Sentiment Analysis Theis
This is the code for my thesis (Research and Application of Sentiment Analysis Based on Transformer).
Abstract
Sentiment analysis is one of the research hotspots in natural language processing. It is the pipeline of analyzing, processing, summarizing and reasoning subjective texts with emotional inclination. The word embedding model that has emerged in recent years has been widely used in natural language processing. However, the current word embedding model pays more attention to the context of words, ignoring some special cases in the language, such as harmonics phenomenon. On the other hand, the rise of the Transformer Network has further solved the problem of long dependence in the text, but how to apply it to the sentiment analysis task effectively has become a hotspot problem.
Firstly, this thesis studies the harmonics phenomenon in Chinese proposes to add Pinyin information to the semantic space of words and uses TF-IDF values to evaluate the importance of each word, implements the word embedding model of joint Pinyin and TF-IDF weighted. The addition of Pinyin allows word in a similar context of Pinyin to share some semantic information, solving the semantic similarity problem of harmonics. Using the TF-IDF value enforces model to pay more attention to important words while learning, then get a better semantic representation. Secondly, this paper studies the Transformer network and proposes two sentiment analysis models based on Transformer: Transformer_Adaptive and Transformer_Gumbel. The Transformer_Adaptive model uses an adaptive way to learn the weight distribution and then derives the sentence representation from the Transformer's outputs. The Transformer_Gumbel model uses a differentiable sampling method (GumbelSoftmax) to get the sentence representation from the Transformer's outputs. The performance of sentiment classification can be improved by the sentence representation of the Transformer_Adaptive and Transformer_Gumbel models.

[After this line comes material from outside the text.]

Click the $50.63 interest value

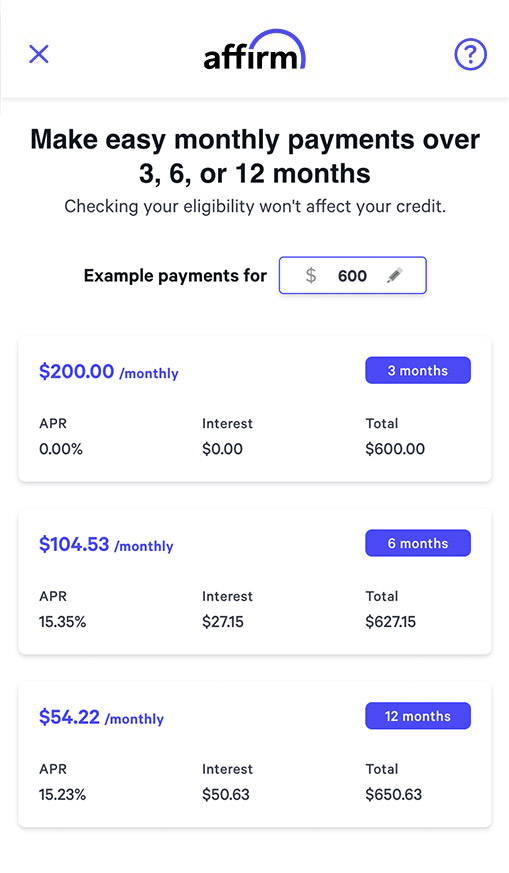coord(226,794)
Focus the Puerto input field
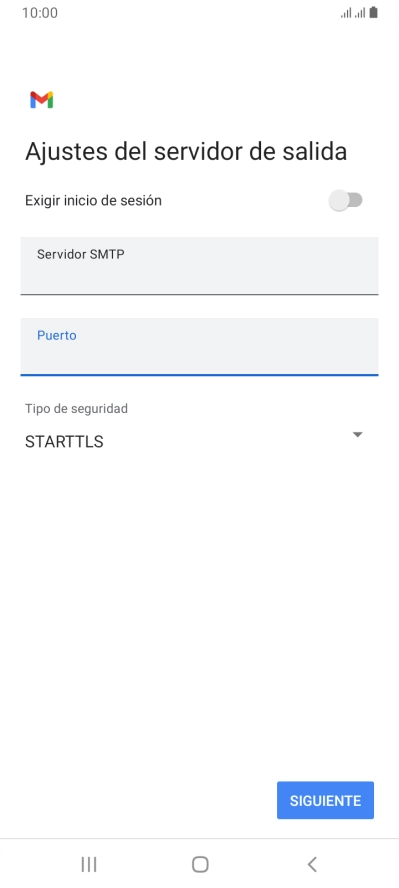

The results show that the F1 values of the Transformer_Adaptive and Transformer_Gumbel models are increased by 0.46% and 1.51%, respectively, over the larger dataset. After initializing with the pre-trained word vector, the F1 value is increased by 0.89% and 2.11% compared to the baseline model initialized in the same manner. The model proposed by this thesis not only improves the performance of sentiment analysis tasks to a certain extent but has an applying value.
Requirement
- Python 3.5+
- Pytorch 0.4+
Data
1. For Training Embedding
reviews-qa:
https://github.com/brightmart/nlp_chinese_corpus 百科类问答json版(baike2018qa) + 社区问答json版(webtext2019zh)
https://github.com/SophonPlus/ChineseNlpCorpus weibo_senti_100k + simplifyweibo_4_moods + yf_dianping + yf_amazon + dmsc_v2
wiki-news:
https://github.com/brightmart/nlp_chinese_corpus 维基百科json版(wiki2019zh) + 新闻语料json版(news2016zh)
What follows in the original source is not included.